I appreciate that Anne has hearing problems but, given her chattiness in the office, it is hard for me to believe her claim of a taciturn nature is entirely true. As for being disliked, I’ve probed into that too, and it seems to be based on an immutable self-perception that she is not worth talking to. Having known her for only 15 of her 95 years it is hard for me to know exactly what might have led to this negative self-image. At times when I am struggling to find how I can help, I shift my focus to simply learning more of her story. I ask questions about her past to understand the person behind the old face in front of me, hoping that this insight will improve my ability to help her move forward, to be less lonely. I have been struck by the neglect of her childhood — no schooling, despite, as she tells me, being “excellent at writing,” she was forced to stay home and care for her younger siblings.
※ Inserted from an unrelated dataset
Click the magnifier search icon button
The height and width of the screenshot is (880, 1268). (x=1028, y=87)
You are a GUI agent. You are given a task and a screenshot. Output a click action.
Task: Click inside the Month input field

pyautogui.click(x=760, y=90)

Then the challenges of her later life — married young, financial insecurity and being predeceased by her adult children.
Anne turns toward me — the deep wrinkles on her face like crevices created by tiny streams gradually wearing away the surface of a stone.
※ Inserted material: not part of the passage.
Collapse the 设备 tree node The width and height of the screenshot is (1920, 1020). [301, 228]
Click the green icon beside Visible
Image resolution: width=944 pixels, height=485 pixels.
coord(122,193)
As I look at her, I reflect on our conversations that are always peppered with her self-deprecating remarks and wonder if we need to broaden our approaches to helping those with persistent loneliness. Social researchers have pointed to “self-disgust” as playing a pivotal role in the lives of lonely people. The emotion of disgust is thought to have evolved in humans as a form of protection against foods that might be harmful if consumed. Self-disgust is thought to arise from an interplay of hard-wired emotion, ongoing thought processes in which people compare themselves with others, and changes in self-concept over time. These result in a maladaptive form in which the disgust is directed at oneself.2 Although the research is limited, meta-analyses1,3 have found that approaches, such as cognitive behavioural therapy, that addressed these counterproductive thought patterns were more effective at treating loneliness than those that focused on social skills and engagement alone. Thinking about Anne, this makes sense. No bingo game or sit-and-stretch class is going to address the cycle created by her feelings of low self-worth. She, and patients like her, need something more. Various options, such as self-compassion–focused treatment, mindfulness training and rumination-focused cognitive behaviour therapy are still in the early stages.
Would any of this work for Anne? I admit to having my doubts as I look back at her. She is smiling now though, giggling even at my comment that I would love to have a pair of arms like hers at 95 especially since they still work so well. Her eyes briefly alight, I picture a future in which she is living independently, something she fiercely clings to, but no longer feels alone.
In the meantime, today we will chat as we usually do, about this and that — her sore joints, the support workers that are too quick to come and go, the terrible quality of delivered meals and, in listening to her, I hope at least to provide some comfort.
Footnotes
This article has been peer reviewed.
Anne’s granddaughter, who holds her power of attorney, has given consent for this story to be told.